Finlandia ha terminado un nuevo tramo de su valla fronteriza de 200 kilómetros con Rusia, un proyecto iniciado en 2023 y valorado en 362 millones de euros, cuyo objetivo declarado es contener la creciente inmigración ilegal procedente del Este. Helsinki sostiene que esta presión migratoria no es espontánea, sino una maniobra deliberada del Kremlin para desestabilizar a la Unión Europea mediante el envío organizado de inmigrantes hacia los pasos fronterizos finlandeses.
El nuevo segmento refuerza especialmente los puntos de cruce tradicionales, muchos de ellos situados en zonas remotas y de difícil vigilancia, y afecta en gran medida a Laponia, la región más vulnerable por su despoblación acelerada.
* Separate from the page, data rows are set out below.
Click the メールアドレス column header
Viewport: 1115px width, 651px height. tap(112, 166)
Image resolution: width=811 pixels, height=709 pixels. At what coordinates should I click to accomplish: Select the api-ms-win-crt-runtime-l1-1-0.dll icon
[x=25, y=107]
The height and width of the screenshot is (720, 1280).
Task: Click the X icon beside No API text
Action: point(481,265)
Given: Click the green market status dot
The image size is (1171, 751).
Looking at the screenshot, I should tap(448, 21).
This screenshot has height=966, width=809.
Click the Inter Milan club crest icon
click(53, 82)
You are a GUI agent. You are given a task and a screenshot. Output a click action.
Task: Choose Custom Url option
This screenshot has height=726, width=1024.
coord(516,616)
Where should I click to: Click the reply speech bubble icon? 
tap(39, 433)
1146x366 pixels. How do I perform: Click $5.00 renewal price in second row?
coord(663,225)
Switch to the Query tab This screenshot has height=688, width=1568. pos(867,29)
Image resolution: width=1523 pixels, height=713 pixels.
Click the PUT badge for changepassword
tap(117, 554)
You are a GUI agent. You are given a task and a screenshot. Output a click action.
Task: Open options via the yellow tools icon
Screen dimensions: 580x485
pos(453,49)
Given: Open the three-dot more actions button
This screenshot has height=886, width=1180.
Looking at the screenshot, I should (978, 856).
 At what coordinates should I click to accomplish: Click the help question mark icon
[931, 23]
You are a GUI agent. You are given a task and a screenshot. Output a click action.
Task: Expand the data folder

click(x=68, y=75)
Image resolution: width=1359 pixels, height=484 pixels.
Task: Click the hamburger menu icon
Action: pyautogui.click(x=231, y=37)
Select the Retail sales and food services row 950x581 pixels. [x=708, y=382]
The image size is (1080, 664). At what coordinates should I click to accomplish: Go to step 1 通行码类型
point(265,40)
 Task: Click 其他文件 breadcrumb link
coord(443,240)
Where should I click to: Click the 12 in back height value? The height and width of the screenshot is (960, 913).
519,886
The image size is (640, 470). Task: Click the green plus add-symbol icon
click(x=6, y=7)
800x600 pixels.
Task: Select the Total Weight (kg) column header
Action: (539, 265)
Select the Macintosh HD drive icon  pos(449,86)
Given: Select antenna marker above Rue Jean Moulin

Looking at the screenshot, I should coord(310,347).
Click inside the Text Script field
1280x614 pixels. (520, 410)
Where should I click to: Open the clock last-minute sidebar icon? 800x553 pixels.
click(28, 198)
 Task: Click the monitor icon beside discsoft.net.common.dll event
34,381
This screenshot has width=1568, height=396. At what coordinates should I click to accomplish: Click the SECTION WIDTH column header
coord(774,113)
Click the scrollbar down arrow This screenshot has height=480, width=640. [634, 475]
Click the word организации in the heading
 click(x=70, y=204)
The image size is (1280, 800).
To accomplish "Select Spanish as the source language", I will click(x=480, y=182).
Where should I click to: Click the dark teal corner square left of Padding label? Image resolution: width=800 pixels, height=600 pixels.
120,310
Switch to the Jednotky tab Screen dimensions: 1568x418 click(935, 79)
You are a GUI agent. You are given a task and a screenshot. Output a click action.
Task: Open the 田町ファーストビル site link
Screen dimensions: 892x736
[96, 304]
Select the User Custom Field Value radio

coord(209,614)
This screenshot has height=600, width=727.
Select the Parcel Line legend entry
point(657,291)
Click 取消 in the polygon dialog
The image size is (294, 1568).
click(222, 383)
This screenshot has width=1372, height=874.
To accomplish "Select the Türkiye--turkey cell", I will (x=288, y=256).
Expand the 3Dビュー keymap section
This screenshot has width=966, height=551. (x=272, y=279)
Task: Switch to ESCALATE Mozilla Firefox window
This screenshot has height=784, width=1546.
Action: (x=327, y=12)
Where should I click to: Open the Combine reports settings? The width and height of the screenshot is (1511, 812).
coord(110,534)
La Guardia Fronteriza explica que la reducción del número de habitantes hace que la zona sea «cada vez menos controlable», lo que incrementa los riesgos de seguridad en un territorio considerado históricamente un frontera geopolítica entre Oriente y Occidente.
Marja Mattila, vecina de Laponia «de toda la vida», resume el sentir de muchos finlandeses: no vive con miedo, pero sí con una conciencia clara de la amenaza. «Si miramos la historia, nunca ha venido nada bueno del Este«, afirma, recordando las tensiones recurrentes con Rusia y la invasión soviética de 1939.
La Guardia de Fronteras confirma el diagnóstico: la situación es «cada vez más tensa» y la reapertura completa de la frontera oriental podría desencadenar otro flujo masivo de inmigración ilegal organizada desde Rusia. La valla, que cubre aproximadamente una cuarta parte de la frontera total entre ambos países, se ha levantado sobre terrenos estatales y privados, y se considera una infraestructura clave para reforzar la soberanía finlandesa en un momento de creciente presión híbrida por parte de Moscú.